On the Upper East Side of Manhattan, a ritzy enclave of investment bankers, celebrities like Madonna and the mayor’s mansion, the response to the protests ranged from supportive to antagonistic and confused.
“I just can’t believe they’re allowed to do this, it’s kind of fantastic,” Diana, who lives locally and asked for her surname not to be used, told The Independent.
Thursday’s demonstration, led by activist group New York Communities for Change (NYCC) and local chapters of the Sunrise Movement and Extinction Rebellion, took place outside the home of Stephen Schwarzman, CEO of investment firm Blackstone, which has invested heavily in fossil fuel companies. The groups were protesting what they say is the role of the ultra-wealthy in the climate crisis.
Tommy Fiore of Staten Island, a doorman who works at a neighbouring building, told The Independent that he believes the climate crisis is “all bulls***.”
“They need to get jobs,” he said of the protesters.
Another New Yorker, Dan, who asked not to use his last name, said that the climate crisis was “a huge problem” but didn’t know if targeting individuals was helpful.
“Sometimes, some of these protests, they feel they need to harm people in order to fix global issues,” he told The Independent.
Thursday’s protest involved an elaborate replica of an oil well and a zombie-themed mock meal with a tablecloth which read “If we tax the rich, maybe we won’t have to eat them.”
Two protesters also threw a can of tomato soup at Schwarzmann’s building, in an echo of a similar protest at a London gallery earlier this month where protestors threw soup on a glass-covered Van Gogh painting.
Activists held banners with slogans like “Your investments are killing us” and “Climate chaos continues 10 years after Sandy,” in reference to Superstorm Sandy, which hit New York City ten years ago on Saturday.
Sandy wreaked unprecedented damage to New York City, along with large parts of the state and New Jersey. More than 200 people were killed in the storm including 44 New Yorkers.
Many of those who spoke with The Independent on Thursday had lived in the city during Sandy.
“It was very scary, and we have friends that live way downtown that got flooded out,” said Diana.
One protester, Laura Beckman of Brooklyn, told The Independent that some of the people in her activist group are from the Rockaways neighbourhood in Queens, which was one of the hardest hit areas during Sandy.
Some of these people “still have trauma from what happened 10 years ago and always have go-bags prepared in case of a flood,” Ms Beckman said.
“There’s still not enough that has changed in terms of climate resilience and justice for frontline communities,” she added.
In addition to targeting Mr Schwarzman, the protest leaders had a message for New York Governor Kathy Hochul.
“We’re also here with our platform to call on Governor Kathy Hochul, who has the power to tax the rich here to pay for green housing for all,” Alice Hu, a climate campaigner with NYCC, told The Independent.
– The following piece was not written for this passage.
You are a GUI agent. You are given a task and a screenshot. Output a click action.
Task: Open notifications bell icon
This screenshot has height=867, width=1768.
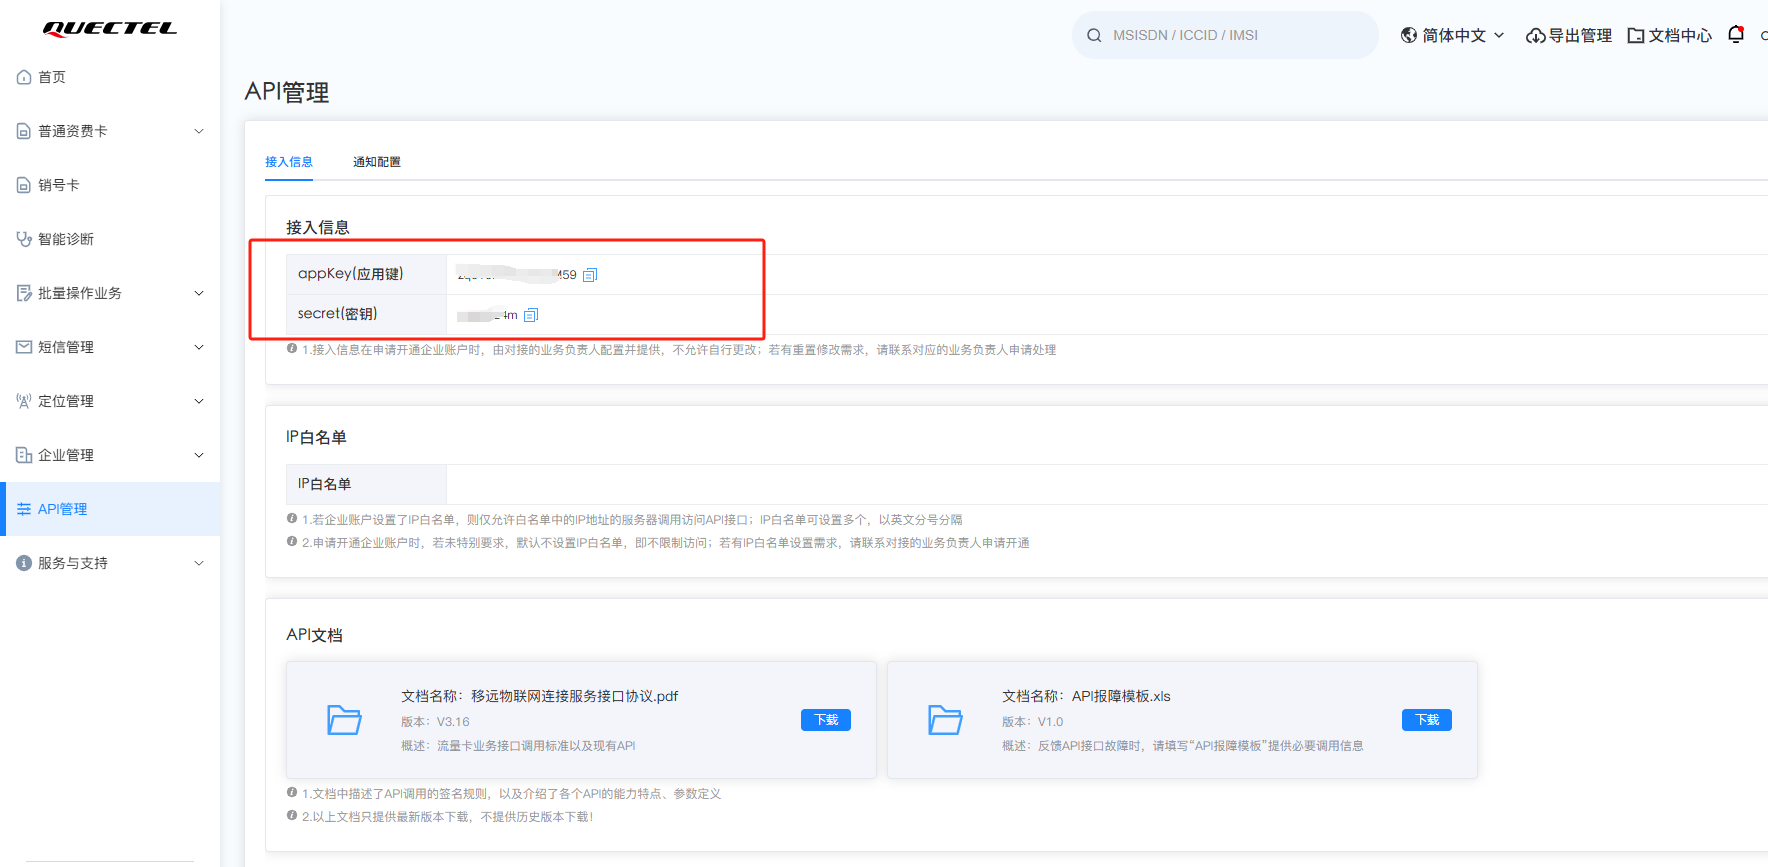coord(1736,35)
“Green housing” refers to the concept of homes and apartments that have a lower carbon footprint through the use of renewable energy sources such as solar panels and electric heat pumps.
In addition to facing down the effects of the climate crisis with storms like Sandy — or Ida, which flooded much of the city last summer and killed more than 40 people in New York and New Jersey — the area is in a serious housing crunch. Rents in New York City this summer hit all-time highs, the Wall Street Journal reported, with little relief in sight.
After setting up their oil tower and zombie-themed table, some of the protesters briefly shut down southbound lanes of Park Avenue as police were gathering. Shortly after noon, eight people had been arrested and the protest dispersed.
Another protest this week occupied the headquarters of the investment firm BlackRock to protest their investment in fossil fuels. Activists on Monday also interrupted a taping of The View with Texas Senator Ted Cruz to condemn Mr Cruz and ABC’s coverage of the climate crisis.
“We believe that now is the moment, I mean — in fact, yesterday was the moment — to have direct action around the world to really create a spectacle and have people wake up to the true extent of the climate crisis,” Ms Hu said.
She added that the soup-throwing protest in London earlier this month sparked international conversation around climate in a way that other demonstrations haven’t.
“For anybody who thinks, ‘I agreed with their message, but you know, what did Van Gogh have to do with it?’ — well, we’re here throwing tomato soup at Stephen Schwarzman’s house because he, more so than most of the other people in the world is responsible for the climate crisis,” Ms Hu said.
The Independent has contacted a representative from Blackstone for comment.
While many locals understood the challenges of the climate crisis, some challenged the method of protesting outside Mr Schwarzman’s home.
“I don’t buy oil companies because I don’t want to favour them, but I would not boycott them,” one resident, Jean-Noel, told The Independent. “If Schwarzman thinks it’s a good investment for his fund, that’s his problem.”
But mostly, denizens of the country’s largest city are used to the spectacle of protests like this.
“It’s normal,” Kimberly Holliday, one local who was passing by the demonstration told The Independent. “Normal New York things going on.”